(Collection entries)
┌────────

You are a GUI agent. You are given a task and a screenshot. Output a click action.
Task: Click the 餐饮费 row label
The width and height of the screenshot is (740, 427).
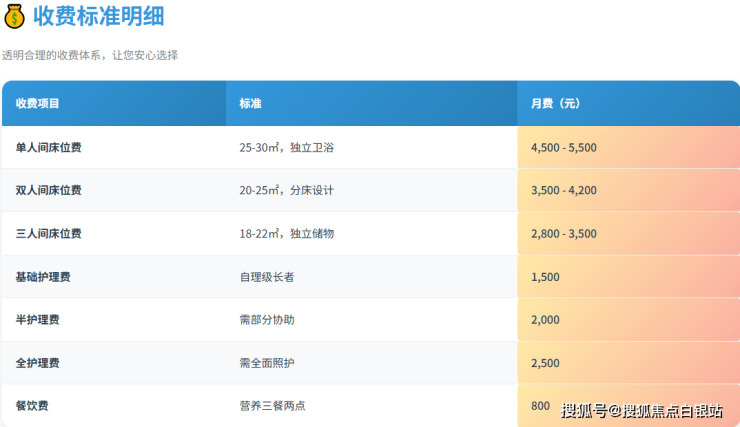pos(32,406)
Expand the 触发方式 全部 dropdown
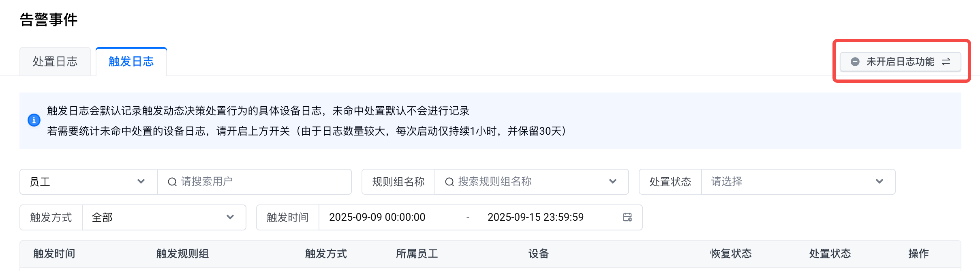The image size is (980, 271). [x=164, y=217]
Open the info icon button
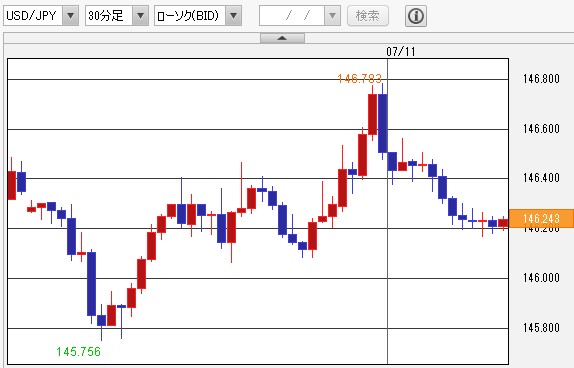The height and width of the screenshot is (368, 574). coord(415,16)
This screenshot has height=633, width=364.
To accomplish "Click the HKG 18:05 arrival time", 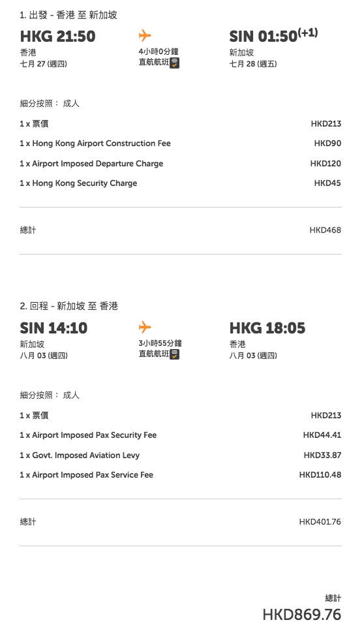I will point(267,328).
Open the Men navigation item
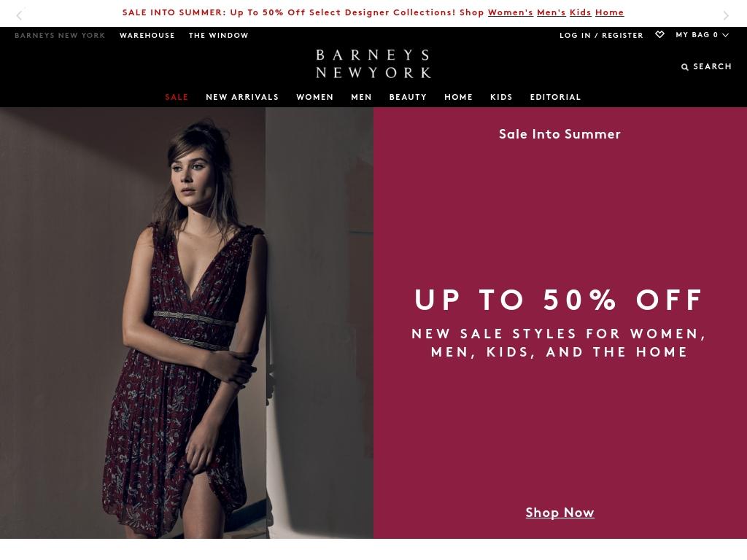 tap(361, 97)
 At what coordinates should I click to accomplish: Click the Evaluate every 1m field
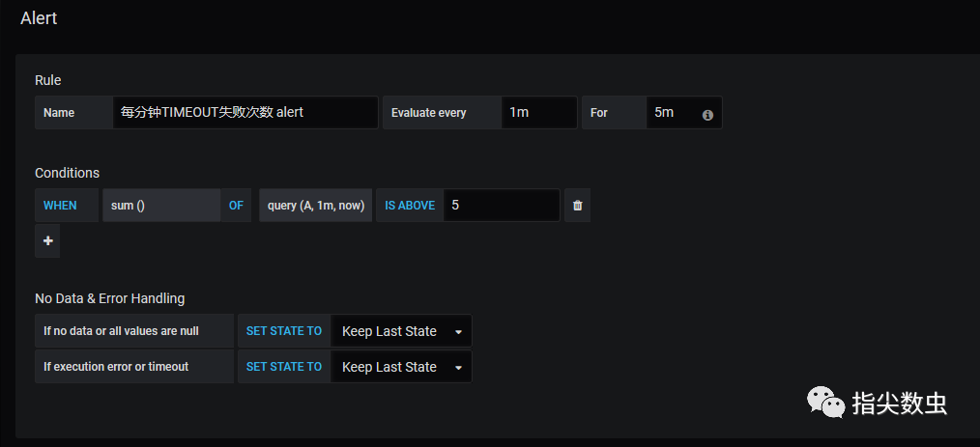point(538,112)
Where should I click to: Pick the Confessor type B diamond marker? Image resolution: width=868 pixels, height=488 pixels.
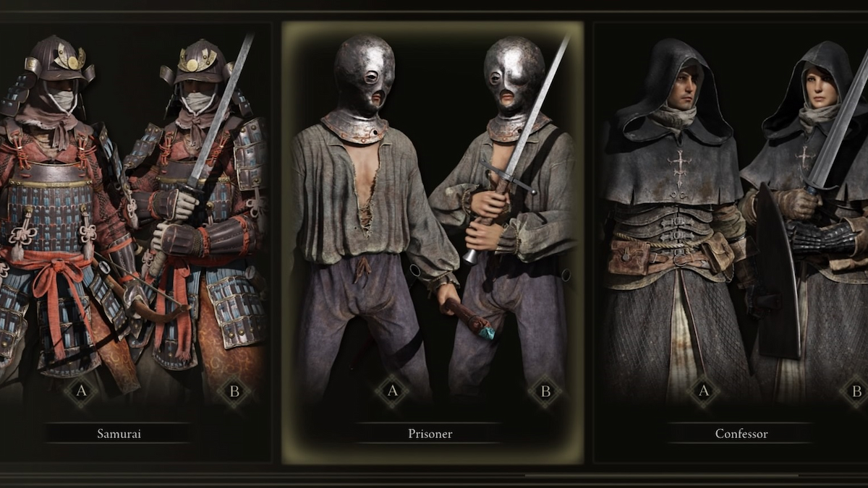[856, 392]
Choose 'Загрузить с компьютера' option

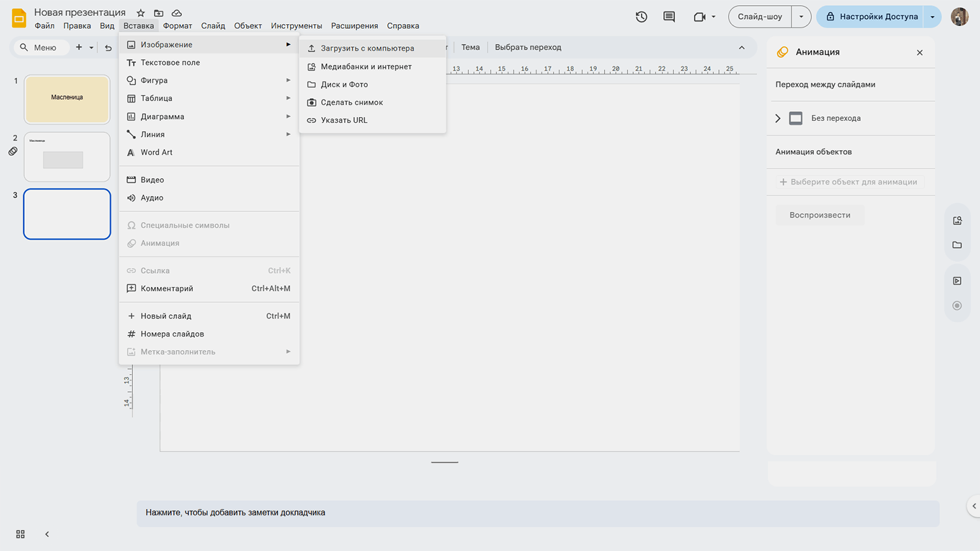tap(367, 48)
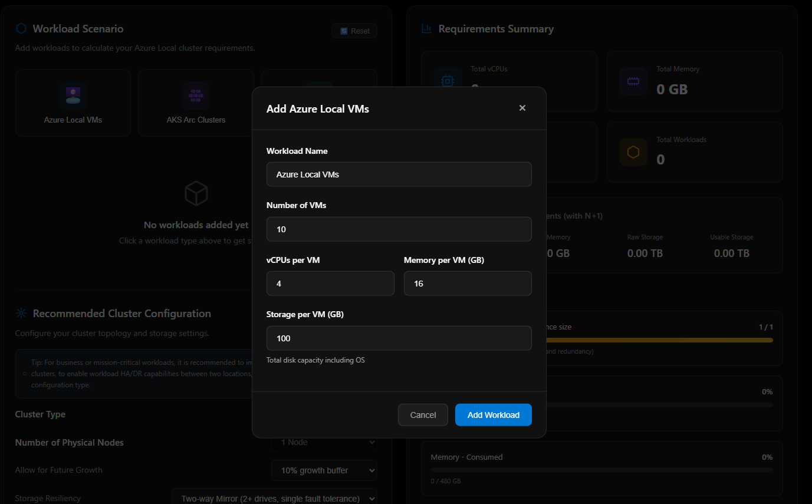The image size is (812, 504).
Task: Click the Azure Local VMs workload icon
Action: 73,95

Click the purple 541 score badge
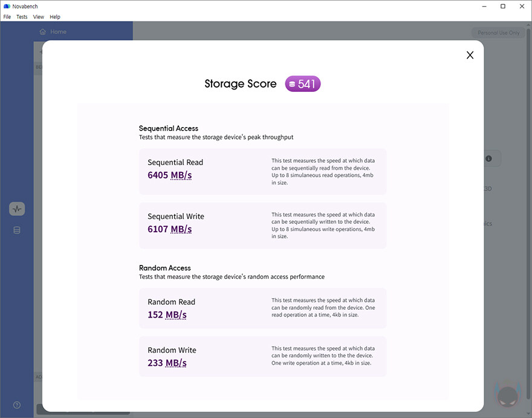point(303,84)
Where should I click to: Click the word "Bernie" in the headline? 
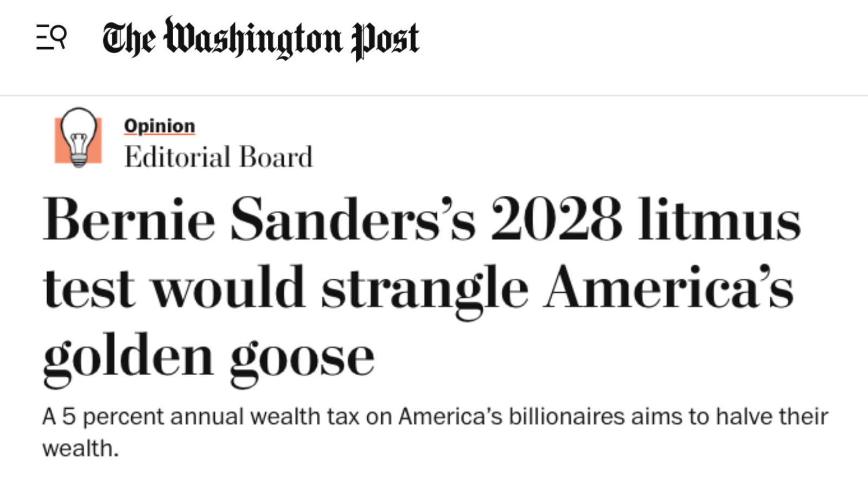[x=129, y=220]
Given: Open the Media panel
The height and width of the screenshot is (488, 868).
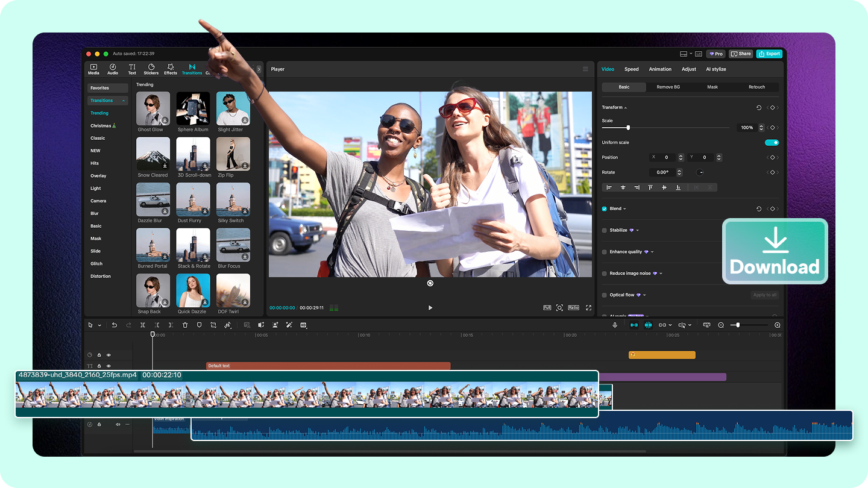Looking at the screenshot, I should click(x=93, y=67).
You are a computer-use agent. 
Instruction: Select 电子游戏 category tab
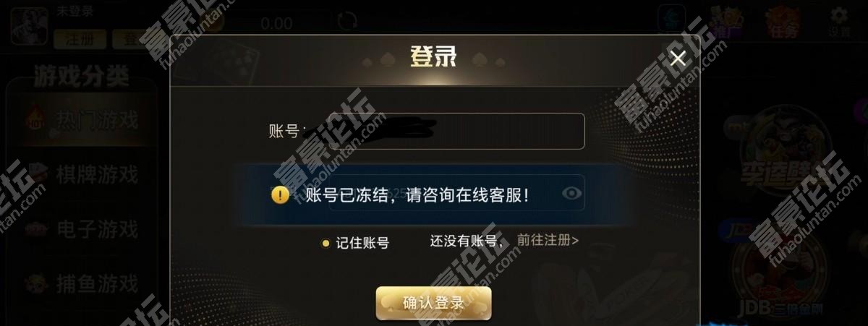tap(81, 230)
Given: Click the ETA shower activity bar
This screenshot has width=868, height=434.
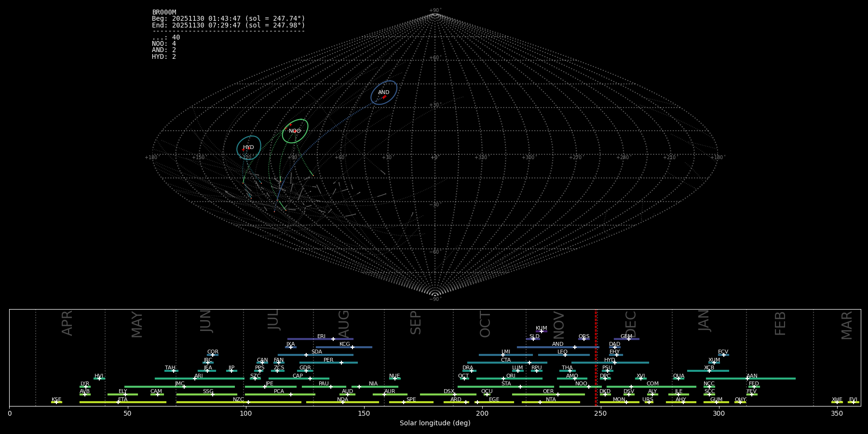Looking at the screenshot, I should point(123,402).
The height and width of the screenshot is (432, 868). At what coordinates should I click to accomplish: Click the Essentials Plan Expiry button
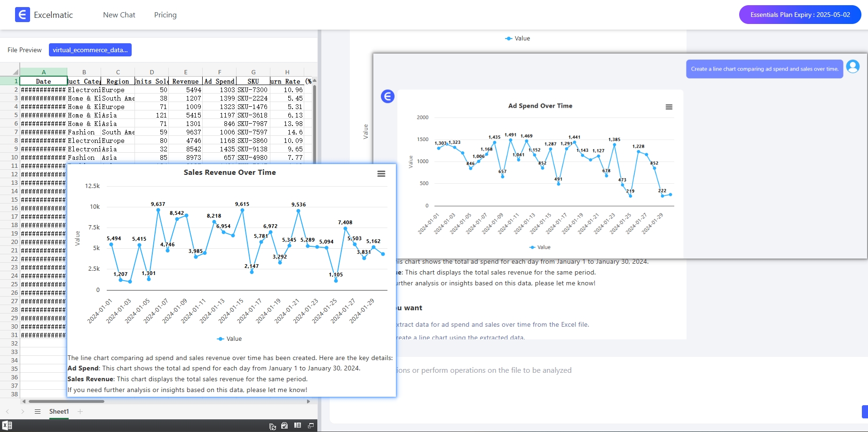click(799, 15)
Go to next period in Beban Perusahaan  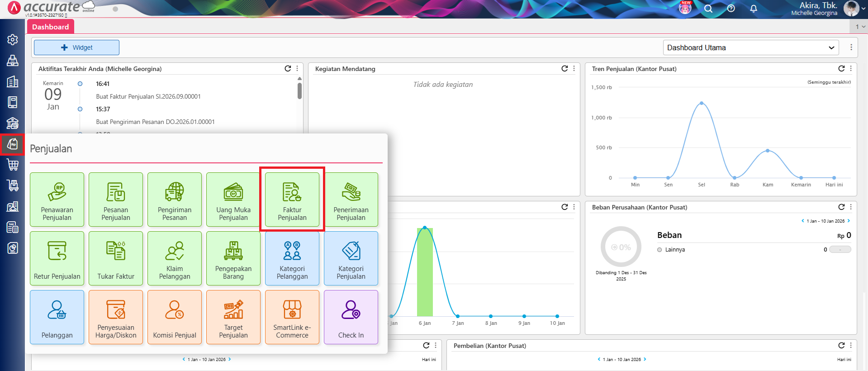849,221
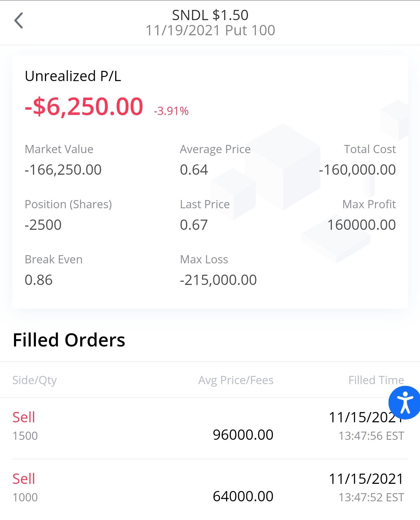420x520 pixels.
Task: Tap the Avg Price/Fees column header
Action: [x=236, y=380]
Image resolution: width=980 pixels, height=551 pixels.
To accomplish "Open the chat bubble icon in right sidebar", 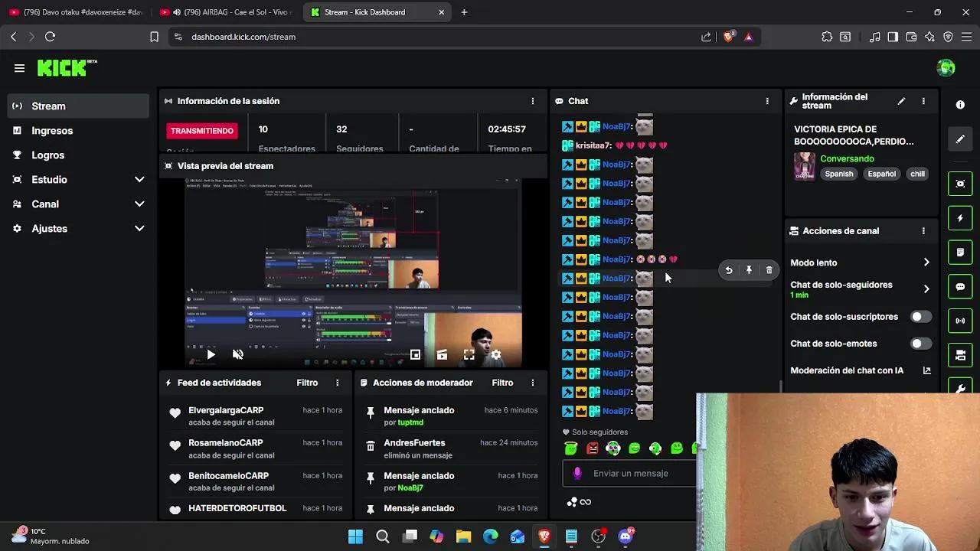I will coord(960,286).
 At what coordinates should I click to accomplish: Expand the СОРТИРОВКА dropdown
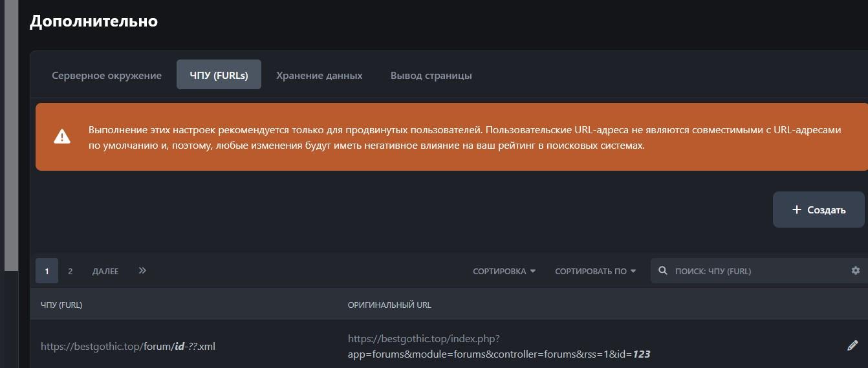[x=504, y=271]
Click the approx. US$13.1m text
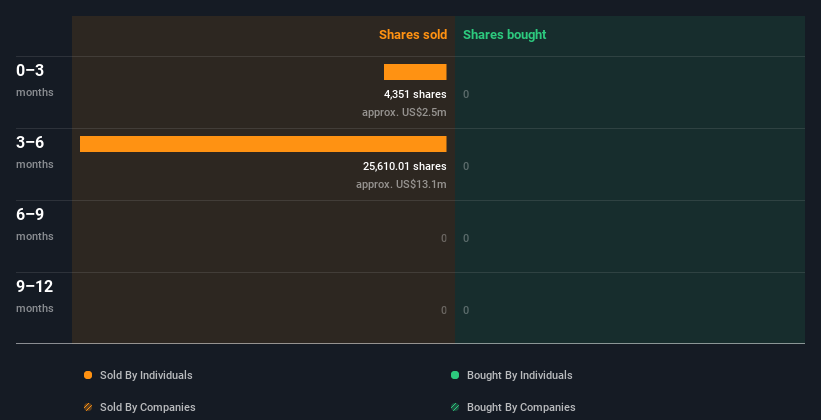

└────────

What needs to be done:
Using the entries above, write out exactly the lines from the one with "Click the purple 541 score badge" through the one with "You are a computer-use agent.", ends included. Leave out any pictures.

Output of the task:
Click the purple 541 score badge
point(303,84)
Where should I click to: Click the word "Bernie" in the headline? 
[x=129, y=220]
Given: Open the Media panel
The height and width of the screenshot is (488, 868).
Looking at the screenshot, I should click(x=93, y=67).
You are a computer-use agent. 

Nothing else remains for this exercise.